Dangote Petroleum Refinery and Petrochemicals has officially withdrawn its legal action against the Nigerian Midstream and Downstream Petroleum Regulatory Authority (NMDPRA), the Nigerian National Petroleum Company Limited (NNPCL), and several oil marketers over the issuance of petroleum import licences.
In a notice of discontinuance filed at the Federal High Court in Abuja and signed by the refinery’s counsel, Ogwu Onoja (SAN), the company stated,
“Take notice that the plaintiff herein discontinues this suit against the defendants forthwith.”
No reason was provided for the decision to terminate the proceedings.
Previously, in an originating summons marked FHC/ABJ/CS/1324/2024 dated September 6, 2024, the refinery challenged the legality of import permits issued by the NMDPRA to NNPCL, AYM Shafa Limited, A. A. Rano Limited, T. Time Petroleum Limited, 2015 Petroleum Limited, and Matrix Petroleum Services Limited.
Dangote Refinery argued that the permits breached Sections 317(8) and (9) of the Petroleum Industry Act (PIA), which allow for product importation only in the case of a supply shortfall.
The company also accused NMDPRA of failing in its statutory duty to promote domestic refining and sought N100 billion in damages.
Three of the oil marketers—AYM Shafa, A. A. Rano, and Matrix Petroleum Services—filed a counter-affidavit dated November 5, 2024, through their counsel, Ahmed Raji (SAN), urging the court to dismiss the case.
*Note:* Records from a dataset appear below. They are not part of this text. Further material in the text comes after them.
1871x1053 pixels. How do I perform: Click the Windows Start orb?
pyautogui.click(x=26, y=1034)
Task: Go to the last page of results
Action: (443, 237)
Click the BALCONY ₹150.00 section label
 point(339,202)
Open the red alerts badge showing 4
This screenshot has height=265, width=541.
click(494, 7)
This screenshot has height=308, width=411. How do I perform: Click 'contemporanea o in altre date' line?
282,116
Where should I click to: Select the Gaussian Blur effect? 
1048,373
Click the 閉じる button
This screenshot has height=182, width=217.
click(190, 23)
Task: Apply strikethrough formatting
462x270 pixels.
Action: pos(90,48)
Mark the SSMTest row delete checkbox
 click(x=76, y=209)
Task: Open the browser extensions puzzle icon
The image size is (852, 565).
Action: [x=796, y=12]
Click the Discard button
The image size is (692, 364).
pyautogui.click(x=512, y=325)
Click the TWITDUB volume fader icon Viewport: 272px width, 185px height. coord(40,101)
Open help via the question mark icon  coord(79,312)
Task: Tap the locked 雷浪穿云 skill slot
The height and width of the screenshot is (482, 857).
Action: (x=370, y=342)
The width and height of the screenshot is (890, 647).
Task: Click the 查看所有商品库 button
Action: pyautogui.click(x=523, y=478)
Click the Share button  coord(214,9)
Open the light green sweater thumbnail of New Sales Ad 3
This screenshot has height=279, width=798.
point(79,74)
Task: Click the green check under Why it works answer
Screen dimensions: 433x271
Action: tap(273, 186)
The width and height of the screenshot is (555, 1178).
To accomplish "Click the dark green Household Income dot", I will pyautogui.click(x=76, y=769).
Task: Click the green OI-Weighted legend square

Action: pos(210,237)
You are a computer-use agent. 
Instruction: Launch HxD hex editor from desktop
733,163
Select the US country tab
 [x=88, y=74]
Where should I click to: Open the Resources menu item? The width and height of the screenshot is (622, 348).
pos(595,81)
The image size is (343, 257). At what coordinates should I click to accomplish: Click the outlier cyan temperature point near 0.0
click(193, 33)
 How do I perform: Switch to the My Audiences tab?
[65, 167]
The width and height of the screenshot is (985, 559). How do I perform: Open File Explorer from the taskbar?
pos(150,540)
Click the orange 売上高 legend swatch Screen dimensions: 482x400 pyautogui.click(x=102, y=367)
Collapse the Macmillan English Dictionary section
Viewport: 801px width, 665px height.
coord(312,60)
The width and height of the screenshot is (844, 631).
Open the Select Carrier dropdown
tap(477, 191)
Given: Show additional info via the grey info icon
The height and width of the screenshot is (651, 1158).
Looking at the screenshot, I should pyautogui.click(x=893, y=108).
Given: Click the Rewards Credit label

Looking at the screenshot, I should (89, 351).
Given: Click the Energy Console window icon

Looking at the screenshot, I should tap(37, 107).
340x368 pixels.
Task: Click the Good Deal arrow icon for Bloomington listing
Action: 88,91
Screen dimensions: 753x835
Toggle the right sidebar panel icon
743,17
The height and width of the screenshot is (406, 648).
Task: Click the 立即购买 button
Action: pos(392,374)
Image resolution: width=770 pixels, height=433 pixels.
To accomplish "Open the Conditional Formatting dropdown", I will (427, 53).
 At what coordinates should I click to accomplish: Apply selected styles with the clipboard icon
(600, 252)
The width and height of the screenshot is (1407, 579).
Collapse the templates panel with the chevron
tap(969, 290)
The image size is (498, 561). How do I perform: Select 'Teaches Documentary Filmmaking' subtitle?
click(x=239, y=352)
They argued that Dangote’s demands were an attempt to dominate the market.
According to the marketers, “Granting Dangote Refinery’s application would be detrimental to Nigeria’s oil sector.”
They warned it could lead to a monopoly, “The plaintiff aimed to monopolise the oil sector, allowing it sole control of supply, distribution, and pricing—an arrangement they described as a recipe for disaster.”
They maintained that they met the requirements under Section 317(9) of the PIA to receive import permits and argued, “Relying solely on Dangote Refinery as the producer and supplier of petroleum products would lead to continued price increases and jeopardise energy security.”
The NMDPRA, in a counter-affidavit deposed to by a Senior Regulatory Officer, Idris Musa, emphasized that the refinery’s current production could not satisfy Nigeria’s daily consumption needs. The agency said it acted within the law by issuing licences to marketers with proven international trading records to bridge supply gaps.
The Authority stated:, “The agency is mandated to promote competition and prevent monopolies,” and denied any alleged conspiracy against the plaintiff.
It added that, “Issuing multiple licences ensures fair competition, prevents abuse of dominant positions, and avoids monopolistic practices in the oil and gas sector.”
NMDPRA also noted that Dangote Refinery’s products are not restricted to Nigeria and could be sold internationally.
In a separate preliminary objection, NNPCL, represented by Kehinde Ogunwumiju (SAN), challenged the suit on the basis of misidentification and claimed Dangote lacked the locus standi to bring the case. The objection, however, was dismissed by Justice Inyang Ekwo, who ruled that the naming error did not render the suit invalid and granted Dangote’s motion to amend the originating summons on March 19.
The matter had been slated for hearing on September 29 before Justice Mohammed Umar prior to the withdrawal.